**BRANO PROPOSTO:**
◆ ◆ ◆

Personalmente vissi un altro tipo di dipendenza: quella del calcio. Trasformai prestissimo, intorno ai 7/8 anni, i soldatini in giocatori che disponevo su una tela per terra. Due matite fungevano da porte, il pallone era una pallina di carta o di pongo. Trascorrevo interi pomeriggi sdraiato a giocare partite di un campionato che mi ero inventato, fino all’arrivo della mamma e il suo triplice fischio.

Più tardi fui preso dalla fobia del calcio giocato e i pomeriggi interi iniziai a trascorrerli sul cemento della scuola o all’oratorio, fino a quando arrivavano il bidello o il sacerdote a sequestrare il pallone. Cominciavo a non dormire e non mangiare un paio di giorni prima delle partite, con le farfalle nello stomaco. Ci pensarono, di nuovo, genitori e insegnanti e regolamentare la mia vita, pardon dipendenza, dividendola tra libri e pallone che – secondo un mio professore di inglese alle scuole medie – mi stava prendendo il posto della testa.

◆ ◆ ◆

**MATERIALE FORNITO:**
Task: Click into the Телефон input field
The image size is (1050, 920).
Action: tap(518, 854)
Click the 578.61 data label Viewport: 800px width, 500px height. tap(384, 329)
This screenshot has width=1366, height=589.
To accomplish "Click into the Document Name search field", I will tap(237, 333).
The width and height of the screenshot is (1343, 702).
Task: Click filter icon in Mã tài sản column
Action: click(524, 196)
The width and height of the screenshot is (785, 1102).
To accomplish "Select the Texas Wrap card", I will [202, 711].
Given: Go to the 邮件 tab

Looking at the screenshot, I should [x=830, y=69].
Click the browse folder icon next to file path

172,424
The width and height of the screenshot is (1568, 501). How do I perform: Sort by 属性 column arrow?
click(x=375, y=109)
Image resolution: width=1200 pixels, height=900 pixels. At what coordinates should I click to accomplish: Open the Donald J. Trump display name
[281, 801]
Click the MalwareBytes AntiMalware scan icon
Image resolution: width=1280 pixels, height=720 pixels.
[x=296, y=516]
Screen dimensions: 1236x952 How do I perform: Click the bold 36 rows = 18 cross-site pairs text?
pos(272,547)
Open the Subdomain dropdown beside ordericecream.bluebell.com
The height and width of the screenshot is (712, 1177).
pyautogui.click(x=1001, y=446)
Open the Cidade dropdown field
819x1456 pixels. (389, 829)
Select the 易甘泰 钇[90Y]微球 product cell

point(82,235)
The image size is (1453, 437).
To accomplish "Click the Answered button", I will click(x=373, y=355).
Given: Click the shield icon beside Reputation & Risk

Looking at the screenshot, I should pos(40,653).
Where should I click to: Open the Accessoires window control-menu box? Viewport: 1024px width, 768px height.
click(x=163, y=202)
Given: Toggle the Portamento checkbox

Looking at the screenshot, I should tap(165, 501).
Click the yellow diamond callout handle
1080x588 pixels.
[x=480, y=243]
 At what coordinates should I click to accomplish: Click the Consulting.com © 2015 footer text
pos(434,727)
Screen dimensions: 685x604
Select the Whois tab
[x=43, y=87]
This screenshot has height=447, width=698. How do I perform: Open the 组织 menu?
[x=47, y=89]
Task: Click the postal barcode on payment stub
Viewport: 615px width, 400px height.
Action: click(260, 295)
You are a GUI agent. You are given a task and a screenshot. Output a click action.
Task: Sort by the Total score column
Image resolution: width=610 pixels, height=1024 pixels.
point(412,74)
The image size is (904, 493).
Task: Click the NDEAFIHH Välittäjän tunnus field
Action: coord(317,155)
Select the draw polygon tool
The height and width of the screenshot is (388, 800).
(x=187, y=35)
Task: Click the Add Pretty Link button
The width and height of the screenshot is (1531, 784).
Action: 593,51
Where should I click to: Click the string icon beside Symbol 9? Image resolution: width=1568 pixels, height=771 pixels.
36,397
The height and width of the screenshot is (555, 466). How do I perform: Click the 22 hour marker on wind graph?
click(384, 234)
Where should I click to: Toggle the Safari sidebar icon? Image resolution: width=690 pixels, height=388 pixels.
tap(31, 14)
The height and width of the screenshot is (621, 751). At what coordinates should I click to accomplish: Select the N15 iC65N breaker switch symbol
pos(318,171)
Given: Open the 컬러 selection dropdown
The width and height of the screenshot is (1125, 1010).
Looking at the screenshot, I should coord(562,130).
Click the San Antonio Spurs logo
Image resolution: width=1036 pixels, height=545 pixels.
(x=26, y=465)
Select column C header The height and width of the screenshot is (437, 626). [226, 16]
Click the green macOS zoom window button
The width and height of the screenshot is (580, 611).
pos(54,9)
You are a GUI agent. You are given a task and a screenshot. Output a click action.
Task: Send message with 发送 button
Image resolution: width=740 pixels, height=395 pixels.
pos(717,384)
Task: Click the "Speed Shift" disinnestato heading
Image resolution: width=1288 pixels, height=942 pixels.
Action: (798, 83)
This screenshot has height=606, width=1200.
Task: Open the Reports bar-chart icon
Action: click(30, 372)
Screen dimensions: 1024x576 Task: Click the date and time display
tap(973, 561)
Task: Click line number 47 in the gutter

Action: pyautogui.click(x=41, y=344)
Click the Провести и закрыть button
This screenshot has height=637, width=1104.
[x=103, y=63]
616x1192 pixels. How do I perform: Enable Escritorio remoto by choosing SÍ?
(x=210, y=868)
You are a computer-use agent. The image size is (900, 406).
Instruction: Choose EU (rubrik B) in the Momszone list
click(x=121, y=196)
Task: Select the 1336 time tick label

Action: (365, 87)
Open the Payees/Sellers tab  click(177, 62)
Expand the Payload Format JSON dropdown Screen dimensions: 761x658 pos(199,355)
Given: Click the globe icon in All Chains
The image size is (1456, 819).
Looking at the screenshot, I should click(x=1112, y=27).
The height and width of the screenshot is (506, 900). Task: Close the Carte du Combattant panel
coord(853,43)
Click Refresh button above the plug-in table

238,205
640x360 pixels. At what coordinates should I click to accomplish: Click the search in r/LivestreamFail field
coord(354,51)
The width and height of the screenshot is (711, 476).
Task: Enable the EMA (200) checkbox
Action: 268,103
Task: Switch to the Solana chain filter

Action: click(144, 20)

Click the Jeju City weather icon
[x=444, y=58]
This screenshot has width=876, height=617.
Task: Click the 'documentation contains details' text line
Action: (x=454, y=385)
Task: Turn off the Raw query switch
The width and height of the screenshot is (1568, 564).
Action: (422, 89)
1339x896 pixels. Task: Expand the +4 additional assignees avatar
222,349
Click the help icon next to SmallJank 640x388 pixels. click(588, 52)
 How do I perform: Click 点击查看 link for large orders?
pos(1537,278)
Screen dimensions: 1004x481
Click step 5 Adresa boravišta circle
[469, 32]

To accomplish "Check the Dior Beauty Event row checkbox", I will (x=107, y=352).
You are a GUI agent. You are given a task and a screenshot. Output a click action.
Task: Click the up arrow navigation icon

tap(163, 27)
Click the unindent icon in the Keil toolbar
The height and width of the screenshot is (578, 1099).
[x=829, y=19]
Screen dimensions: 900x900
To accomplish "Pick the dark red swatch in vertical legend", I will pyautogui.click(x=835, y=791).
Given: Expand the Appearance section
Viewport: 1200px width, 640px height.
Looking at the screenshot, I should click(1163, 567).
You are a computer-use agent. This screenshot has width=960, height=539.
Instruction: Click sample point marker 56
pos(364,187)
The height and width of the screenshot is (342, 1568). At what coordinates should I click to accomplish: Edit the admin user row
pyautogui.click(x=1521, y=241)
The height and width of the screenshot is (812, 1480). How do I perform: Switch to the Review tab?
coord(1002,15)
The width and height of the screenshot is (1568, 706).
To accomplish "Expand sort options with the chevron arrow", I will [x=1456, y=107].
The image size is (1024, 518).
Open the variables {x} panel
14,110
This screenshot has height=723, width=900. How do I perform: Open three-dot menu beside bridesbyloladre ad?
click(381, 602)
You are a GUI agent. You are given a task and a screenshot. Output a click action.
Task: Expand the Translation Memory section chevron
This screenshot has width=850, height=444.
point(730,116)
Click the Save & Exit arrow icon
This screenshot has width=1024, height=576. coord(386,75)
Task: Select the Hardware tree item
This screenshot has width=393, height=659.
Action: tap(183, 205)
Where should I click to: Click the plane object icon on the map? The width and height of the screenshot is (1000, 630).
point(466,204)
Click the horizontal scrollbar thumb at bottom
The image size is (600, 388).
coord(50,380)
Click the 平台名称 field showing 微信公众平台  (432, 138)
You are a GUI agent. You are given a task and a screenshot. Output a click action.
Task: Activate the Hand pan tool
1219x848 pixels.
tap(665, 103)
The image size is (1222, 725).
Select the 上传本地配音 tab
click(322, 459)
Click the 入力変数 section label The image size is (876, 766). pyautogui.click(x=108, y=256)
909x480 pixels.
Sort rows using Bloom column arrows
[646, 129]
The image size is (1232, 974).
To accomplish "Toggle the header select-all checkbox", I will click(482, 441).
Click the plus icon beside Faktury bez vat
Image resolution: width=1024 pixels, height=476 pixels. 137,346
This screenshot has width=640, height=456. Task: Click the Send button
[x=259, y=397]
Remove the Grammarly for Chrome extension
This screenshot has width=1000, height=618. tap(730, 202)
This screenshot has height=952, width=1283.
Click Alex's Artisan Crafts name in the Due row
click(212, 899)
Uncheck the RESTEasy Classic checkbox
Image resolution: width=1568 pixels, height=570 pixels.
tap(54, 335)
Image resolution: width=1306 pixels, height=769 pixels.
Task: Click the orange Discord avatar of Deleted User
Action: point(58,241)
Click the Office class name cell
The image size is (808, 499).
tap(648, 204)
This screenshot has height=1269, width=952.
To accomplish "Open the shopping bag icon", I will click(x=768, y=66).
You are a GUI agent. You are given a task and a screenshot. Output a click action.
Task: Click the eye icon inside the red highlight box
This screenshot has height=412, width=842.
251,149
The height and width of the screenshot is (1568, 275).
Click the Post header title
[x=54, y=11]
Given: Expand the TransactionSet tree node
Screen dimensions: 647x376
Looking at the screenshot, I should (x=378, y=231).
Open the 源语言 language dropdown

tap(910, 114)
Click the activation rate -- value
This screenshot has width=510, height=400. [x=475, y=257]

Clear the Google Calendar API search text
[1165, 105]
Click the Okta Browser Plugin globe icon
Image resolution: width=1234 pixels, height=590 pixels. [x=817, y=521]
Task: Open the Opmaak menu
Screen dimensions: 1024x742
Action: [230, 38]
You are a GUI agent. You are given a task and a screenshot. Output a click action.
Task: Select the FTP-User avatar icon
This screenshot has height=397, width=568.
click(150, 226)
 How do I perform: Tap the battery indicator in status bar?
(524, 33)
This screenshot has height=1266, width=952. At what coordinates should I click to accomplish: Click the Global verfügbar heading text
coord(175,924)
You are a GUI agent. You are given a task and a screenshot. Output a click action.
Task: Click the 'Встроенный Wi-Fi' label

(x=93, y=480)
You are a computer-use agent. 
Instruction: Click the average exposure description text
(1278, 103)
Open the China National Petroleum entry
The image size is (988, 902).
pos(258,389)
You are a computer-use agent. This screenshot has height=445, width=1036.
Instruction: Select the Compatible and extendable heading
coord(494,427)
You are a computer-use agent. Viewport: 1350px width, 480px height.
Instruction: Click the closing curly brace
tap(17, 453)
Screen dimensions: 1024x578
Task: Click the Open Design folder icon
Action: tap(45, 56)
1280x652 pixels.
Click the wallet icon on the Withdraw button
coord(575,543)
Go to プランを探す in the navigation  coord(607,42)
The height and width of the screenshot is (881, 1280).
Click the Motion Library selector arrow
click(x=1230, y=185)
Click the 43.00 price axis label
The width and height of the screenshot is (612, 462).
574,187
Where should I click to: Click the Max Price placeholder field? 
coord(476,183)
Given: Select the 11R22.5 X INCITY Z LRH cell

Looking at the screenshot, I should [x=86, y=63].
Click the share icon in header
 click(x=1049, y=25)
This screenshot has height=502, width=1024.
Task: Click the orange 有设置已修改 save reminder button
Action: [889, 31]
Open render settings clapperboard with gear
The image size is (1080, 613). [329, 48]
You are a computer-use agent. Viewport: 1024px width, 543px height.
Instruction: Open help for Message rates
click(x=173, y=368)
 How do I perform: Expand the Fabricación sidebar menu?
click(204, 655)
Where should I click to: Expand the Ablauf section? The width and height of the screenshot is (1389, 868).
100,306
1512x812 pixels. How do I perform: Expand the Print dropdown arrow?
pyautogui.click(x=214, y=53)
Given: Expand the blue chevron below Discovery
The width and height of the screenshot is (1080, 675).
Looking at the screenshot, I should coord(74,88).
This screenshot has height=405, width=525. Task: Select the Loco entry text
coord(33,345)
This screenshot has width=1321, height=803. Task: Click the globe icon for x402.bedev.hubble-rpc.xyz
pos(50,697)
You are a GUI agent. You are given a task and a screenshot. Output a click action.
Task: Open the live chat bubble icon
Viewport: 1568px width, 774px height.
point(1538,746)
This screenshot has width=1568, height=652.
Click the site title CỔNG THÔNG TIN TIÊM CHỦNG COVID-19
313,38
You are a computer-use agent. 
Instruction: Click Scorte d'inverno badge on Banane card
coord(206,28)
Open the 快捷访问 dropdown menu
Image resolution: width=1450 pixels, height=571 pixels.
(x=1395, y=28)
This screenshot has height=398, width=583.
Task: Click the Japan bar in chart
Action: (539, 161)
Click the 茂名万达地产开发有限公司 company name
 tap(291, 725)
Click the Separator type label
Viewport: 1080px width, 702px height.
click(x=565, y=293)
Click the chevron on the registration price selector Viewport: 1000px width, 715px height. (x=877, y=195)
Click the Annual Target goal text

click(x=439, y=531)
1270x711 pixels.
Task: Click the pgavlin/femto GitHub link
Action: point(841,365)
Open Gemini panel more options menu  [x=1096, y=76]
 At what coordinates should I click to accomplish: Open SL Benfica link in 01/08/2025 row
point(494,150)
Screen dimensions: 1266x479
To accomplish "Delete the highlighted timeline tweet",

◆ ◆ ◆

**CONSEGNA 1:** Nel brano sul calcio, che cosa fungeva da porte nelle partite giocate con i soldatini?
**CONSEGNA 2:** Ricopia dal brano sul calcio tutto ciò che va da "Personalmente vissi un" giù fino a "suo triplice fischio.".

**RISPOSTA 1:** Due matite.

**RISPOSTA 2:**
Personalmente vissi un altro tipo di dipendenza: quella del calcio. Trasformai prestissimo, intorno ai 7/8 anni, i soldatini in giocatori che disponevo su una tela per terra. Due matite fungevano da porte, il pallone era una pallina di carta o di pongo. Trascorrevo interi pomeriggi sdraiato a giocare partite di un campionato che mi ero inventato, fino all’arrivo della mamma e il suo triplice fischio.